Mohammad hatte nicht damit gerechnet, die Schießerei zu überleben. Das Letzte, woran er sich erinnerte, war ein Meer von Blut auf der Straße, als die syrischen Sicherheitskräfte das Feuer auf die Demonstration in einem Vorort von Damaskus eröffneten. Kurz bevor er das Bewusstsein verlor, dachte der 20-Jährige, jetzt sind wir alle tot. Doch er lebt. Blass ist er und hängt am Tropf, ein Röntgenbild zeigt den Bruch im Knöchel, wo die Kugel den Knochen durchschlagen hat. Er liegt auf einem weichen Bett in der Ecke eines Zimmers in einem großen Haus.

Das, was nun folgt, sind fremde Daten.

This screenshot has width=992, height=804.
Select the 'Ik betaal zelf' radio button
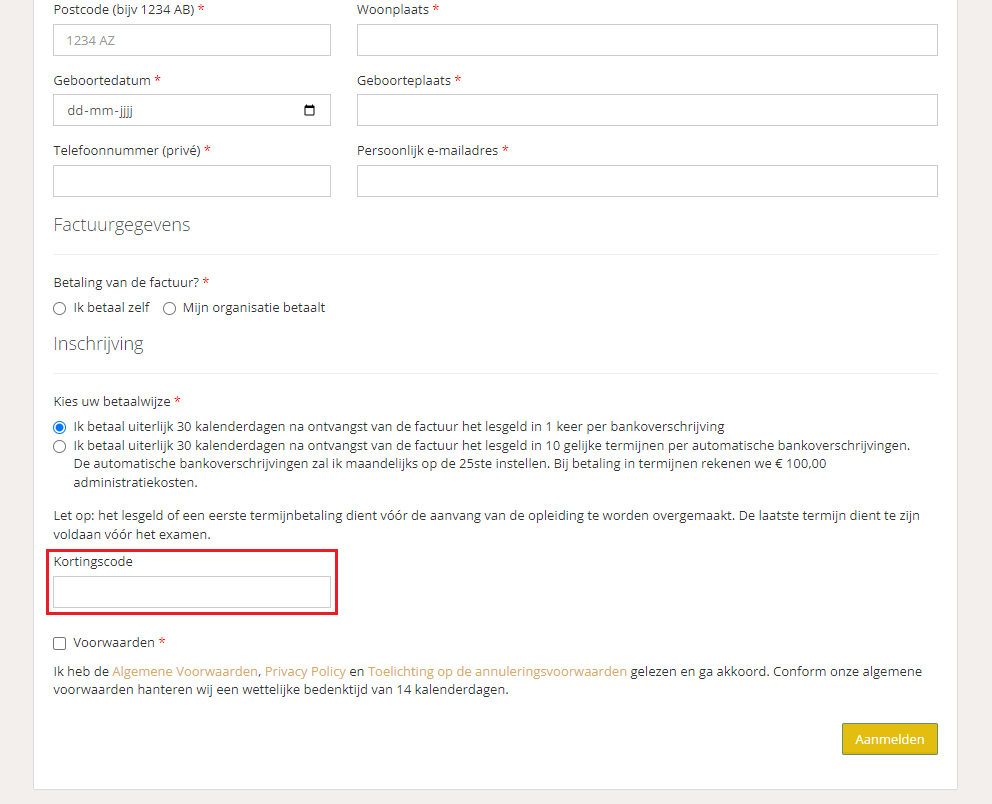click(x=59, y=308)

Dies sei die letzte von mehreren Stationen auf dem Weg durch die mobile Krankenversorgung, erklärt uns Abu Ra’fat, der uns in dieses geheime Lazarett gebracht hat. „Die Idee zu den mobilen Krankenhäusern kam uns, nachdem wiederholt Sicherheitskräfte gewaltsam in die regulären Krankenhäuser eingedrungen waren und dort verwundete Demonstranten getötet haben“, sagt er. „Offenbar gibt es für sie keinerlei religiöse oder ethische Grenzen. Also mussten wir über Alternativen nachdenken, wie wir unsere Verwundeten versorgen können.“

Da ausländische Journalisten nur schwer Zugang nach Syrien erhalten, lassen sich Vorwürfe gegen die syrischen Sicherheitskräfte von unabhängiger Seite kaum überprüfen. Menschenrechtsorganisationen wie Human Rights Watch haben aber wiederholt über Vorfälle in Krankenhäusern berichtet, bei denen verwundete Demonstranten getötet wurden oder spurlos verschwanden, bisweilen sogar aus dem Operationssaal herausgeholt worden sind. Oder wie ein Aktivist es formuliert: „Du wirst mit einer Kugel im Bein ins Krankenhaus eingeliefert und verlässt es mit einer Kugel im Kopf.“

Demonstranten in Damaskus sowie in anderen Regionen des Landes greifen daher auf improvisierte mobile Krankenhäuser zurück. Freiwillige helfen bei der Suche nach Häusern, die sich als Zuflucht eignen, sowohl für Verletzte, die medizinische Versorgung brauchen, als auch für Aktivisten, die untertauchen müssen. Die Verantwortlichen in diesen mobilen Krankenhäusern sind in der Regel Ärzte und Krankenschwestern, die ihren

medizinischen Eid ernst nehmen und darüber hinaus das Streben der Syrer nach Freiheit von Tyrannei und Unterdrückung unterstützen wollen. Ein Arzt, dessen Name geheim bleiben muss, sagt: „Ich bin spezialisiert in der Chirurgie, und ich habe mit einer Reihe von Ärzten beschlossen, den verwundeten Demonstranten in unserer Region zu helfen.“ Mohammads Verletzung sei ernst gewesen: Er habe die Kugel aus dem Knöchel entfernt, die Wunde gereinigt und sterilisiert. Nun müsse er Antibiotika und andere Medikamente einnehmen, um die Schwellung im Fuß zu reduzieren. Der Arzt bewundert den „Mut“ der jungen Männer und ihre Bereitschaft, Schmerzen zu ertragen und preist die hilfreichen Geister, die ihre Häuser als Zuflucht für die Verwundeten zur Verfügung stellen und medizinisches Gerät und Medikamente besorgen. Vom einfachen Erste- Hilfe-Kasten bis zur Ausrüstung für komplizierte Operationen wird alles benötigt in den mobilen Krankenhäusern.